Patients should be warned that when taking clopidogrel (as monotherapy or in combination with ASA) it may take longer to stop bleeding, and also that if they experience unusual (in location or duration) bleeding, they should report it to their doctor. Before any upcoming surgery and before starting any new medication, patients should inform their doctor (including dentist) about taking clopidogrel.

Very rarely, after the use of clopidogrel (sometimes even short-term), cases of thrombotic thrombocytopenic purpura (TTP) have been reported, which is characterized by thrombocytopenia and microangiopathic hemolytic anemia, accompanied by neurological disorders, impaired renal function and fever. TTP is a potentially life-threatening condition requiring immediate treatment, including plasmapheresis.

It has been shown that in patients with a recent transient ischemic attack or stroke who are at high risk of recurrent ischemic complications, the combination of ASA and clopidogrel increases the incidence of major bleeding. Therefore, such combination therapy should be carried out with caution and only in case of proven clinical benefit from its use.

Cases of acquired hemophilia have been reported with clopidogrel use. If a confirmed isolated increase in aPTT is observed, with or without bleeding, the possibility of acquired hemophilia should be considered. Patients with a confirmed diagnosis of acquired hemophilia should be managed and treated by specialists in this disease and discontinue clopidogrel.

In patients with low activity of the CYP2C19 isoenzyme, when using clopidogrel at recommended doses, less of the active metabolite of clopidogrel is formed and its antiplatelet effect is weaker, therefore, when taking the usually recommended doses of clopidogrel for acute coronary syndrome or percutaneous coronary intervention, a higher frequency of cardiovascular complications is possible than in patients with normal activity of the CYP2C19 isoenzyme.

Patients should be questioned about a history of previous allergic and/or hematological reactions to other thienopyridines (such as ticlopidine, prasugrel), as cross-allergic and/or hematological reactions between thienopyridines have been reported. Patients who have previously experienced allergic and/or hematological reactions to one of the drugs in the thienopyridine group may have an increased risk of developing similar reactions to another drug in this group. Monitoring for cross-allergic and/or hematological reactions is recommended.

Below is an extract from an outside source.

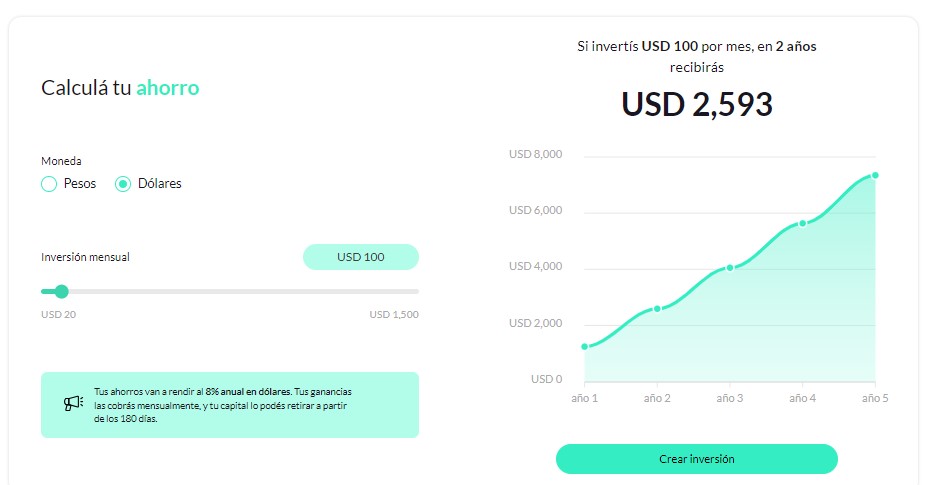This screenshot has height=485, width=937.
Task: Click the Calculá tu ahorro heading
Action: pos(120,88)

During treatment, liver function should be monitored. In severe liver damage, the risk of hemorrhagic diathesis should be considered.

The use of clopidogrel is not recommended for acute stroke of less than 7 days duration (as there are no data on its use in this condition).

Drug Interactions

With simultaneous use of clopidogrel and drugs whose use is associated with the risk of bleeding (warfarin, IIb/IIIa receptor blockers, acetylsalicylic acid, heparin, fibrin-specific or fibrin-nonspecific thrombolytic agents, NSAIDs, selective serotonin reuptake inhibitors) there is an increased risk of bleeding due to their potential additive effect with clopidogrel. Treatment should be carried out with caution.

Since Clopidogrel is metabolized to form its active metabolite partly by the CYP2C19 isoenzyme, the use of drugs that inhibit this isoenzyme may lead to a decrease in the formation of the active metabolite of clopidogrel. Simultaneous use of clopidogrel and potent or moderate inhibitors of the CYP2C9 isoenzyme (omeprazole, esomeprazole, fluvoxamine, fluoxetine, moclobemide, voriconazole, fluconazole, ticlopidine, ciprofloxacin, cimetidine, carbamazepine, oxcarbazepine, chloramphenicol) should be avoided.

Caution should be exercised with the simultaneous use of clopidogrel and drugs metabolized by the CYP2C8 isoenzyme (for example, repaglinide, paclitaxel) due to the risk of increasing their plasma concentrations.

Storage Conditions

Store at 2°C (36°F) to 25°C (77°F).

Keep in original packaging, protected from light.

Keep out of reach of children.

Dispensing Status

Rx Only

Important Safety Information

This information is for educational purposes only and does not replace professional medical advice. Always consult your doctor before use. Dosage and side effects may vary. Use only as prescribed.